# Avital 3100 alarm install questions



## pahhhoul (Mar 14, 2008)

Vehicle: 1992 Toyota Tercel
Alarm: Avital 3100

I'd like to add a hood pin, trunk pin, window break sensor and backup battery.
Is this diagram correct?


----------



## deesz (Feb 1, 2010)

Yes it's correct.


----------



## kwhitelaw (Sep 4, 2007)

blue wire on the 506t needs to tie in with the hood, trunk and 520t, not the orange wire from the 3100.

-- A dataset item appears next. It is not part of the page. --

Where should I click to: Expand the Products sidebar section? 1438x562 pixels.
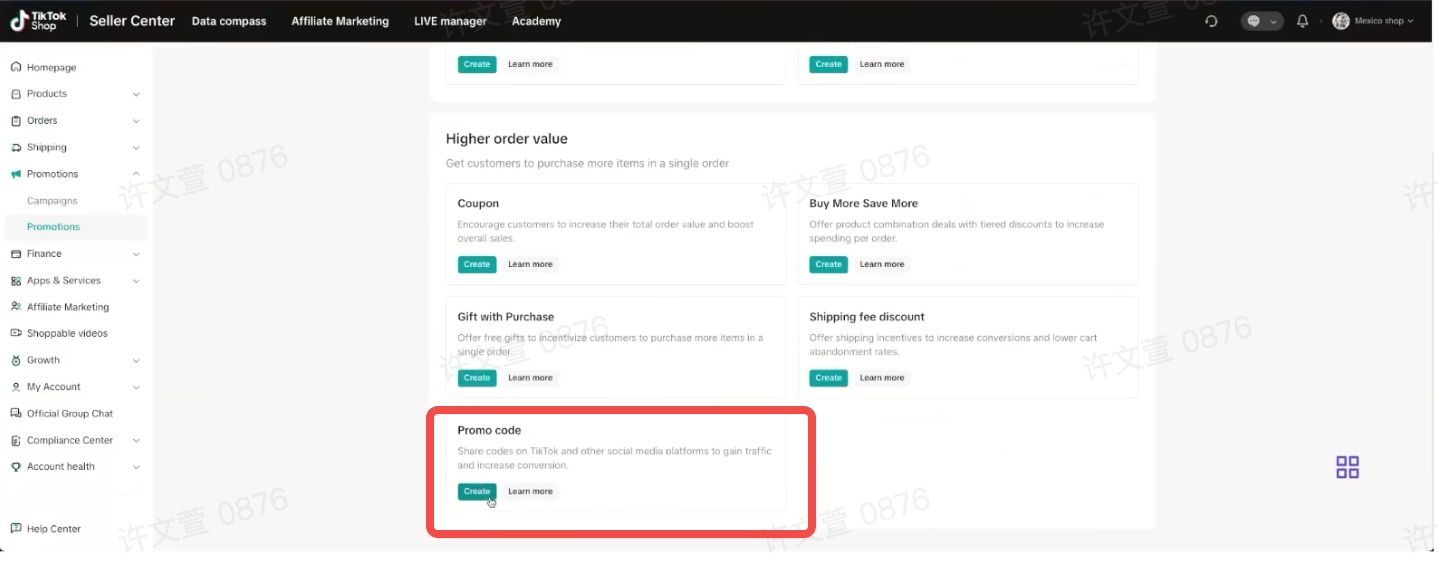point(136,95)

four diodes and you'll be fine.


----------



## pahhhoul (Mar 14, 2008)

kwhitelaw said:


> blue wire on the 506t needs to tie in with the hood, trunk and 520t, not the orange wire from the 3100.
> 
> four diodes and you'll be fine.


will do!

Out of curiosity, what actually gets connected to the orange and blue/white wire?

Also, I plan on adding a Piezo siren in the interior. Is this diagram correct?


----------



## kwhitelaw (Sep 4, 2007)

orange wire typically goes to starter kill but your's is internal. 

if you had a window module, you would hook it up to the orange wire to roll the windows up upon arming the alarm.

you mean white/blue? its channel 3 aux, used for window module or some other function.


----------



## deesz (Feb 1, 2010)

kwhitelaw said:


> blue wire on the 506t needs to tie in with the hood, trunk and 520t, not the orange wire from the 3100.
> 
> four diodes and you'll be fine.


****ted on. this is correct to confirm..


----------